* _What to work on_
Convert the lines of the records below into a Markdown table with the columns "Row" and "Line," numbering each row and skipping blank lines. Leave the pictures out of your answer.
===== Recorded information =====
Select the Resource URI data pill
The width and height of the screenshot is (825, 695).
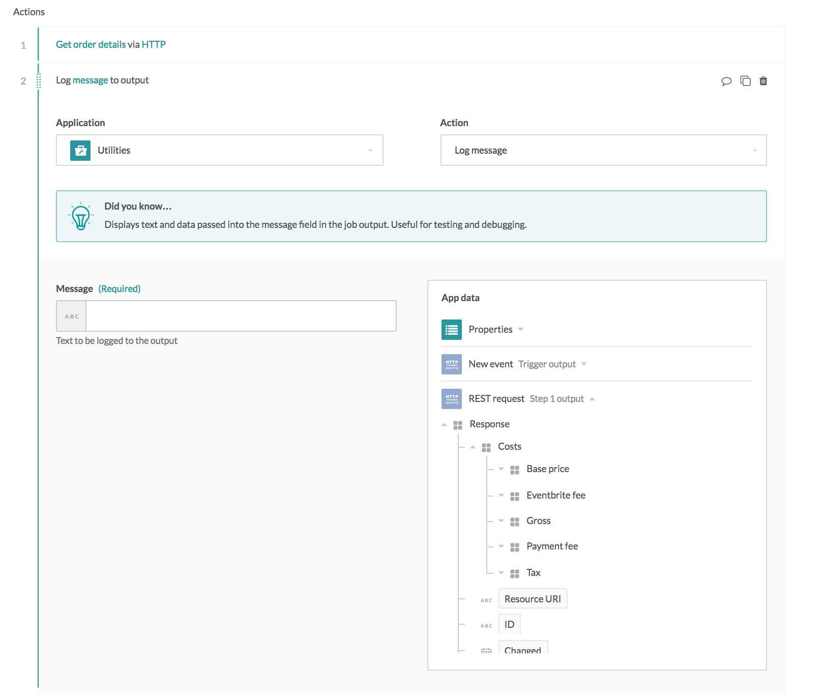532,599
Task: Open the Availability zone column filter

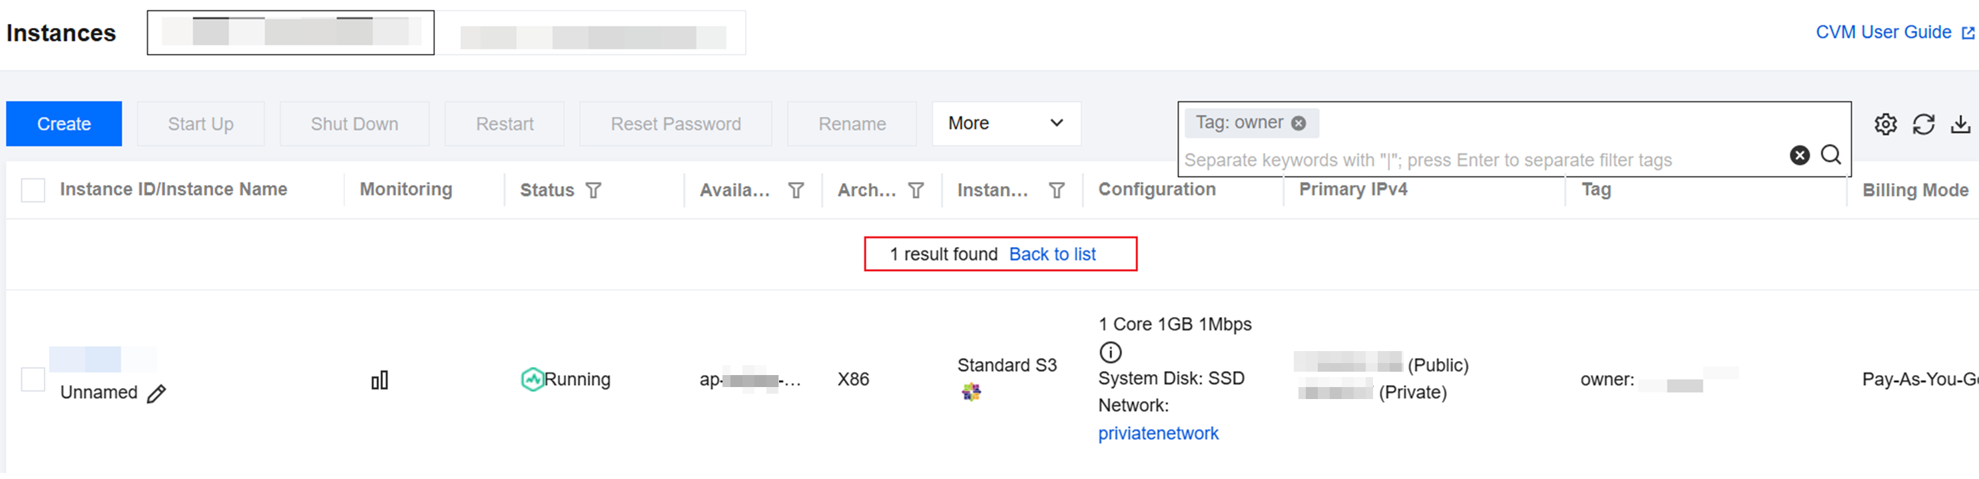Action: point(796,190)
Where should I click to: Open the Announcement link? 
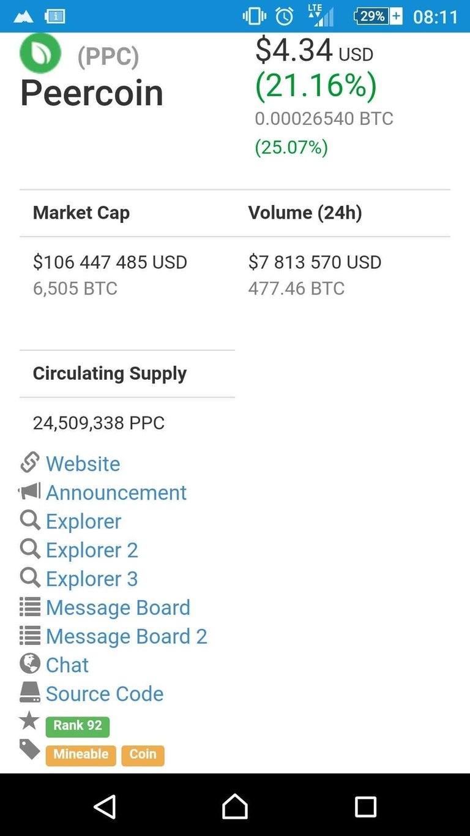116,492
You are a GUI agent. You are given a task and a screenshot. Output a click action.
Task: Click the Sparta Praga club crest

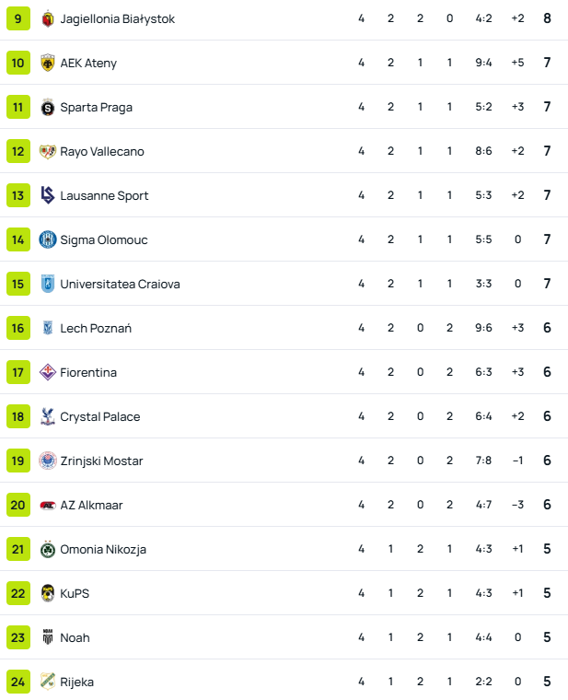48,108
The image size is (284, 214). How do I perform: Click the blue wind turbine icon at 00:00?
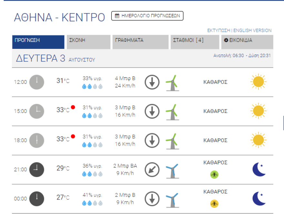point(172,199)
=====
* _Task answer_
| Row | Line |
|---|---|
| 1 | Select the Resource URI data pill |
| 2 | The width and height of the screenshot is (825, 695). |
| 3 | 532,599 |
| 4 | Task: Open the Availability zone column filter |
| 5 | Action: point(796,190) |
| 6 | Where should I click to: Open the Announcement link?  |
| 7 | 116,492 |
| 8 | You are a GUI agent. You are given a task and a screenshot. Output a click action. |
| 9 | Task: Click the Sparta Praga club crest |
| 10 | 48,108 |
| 11 | The image size is (284, 214). How do I perform: Click the blue wind turbine icon at 00:00? |
| 12 | point(172,199) |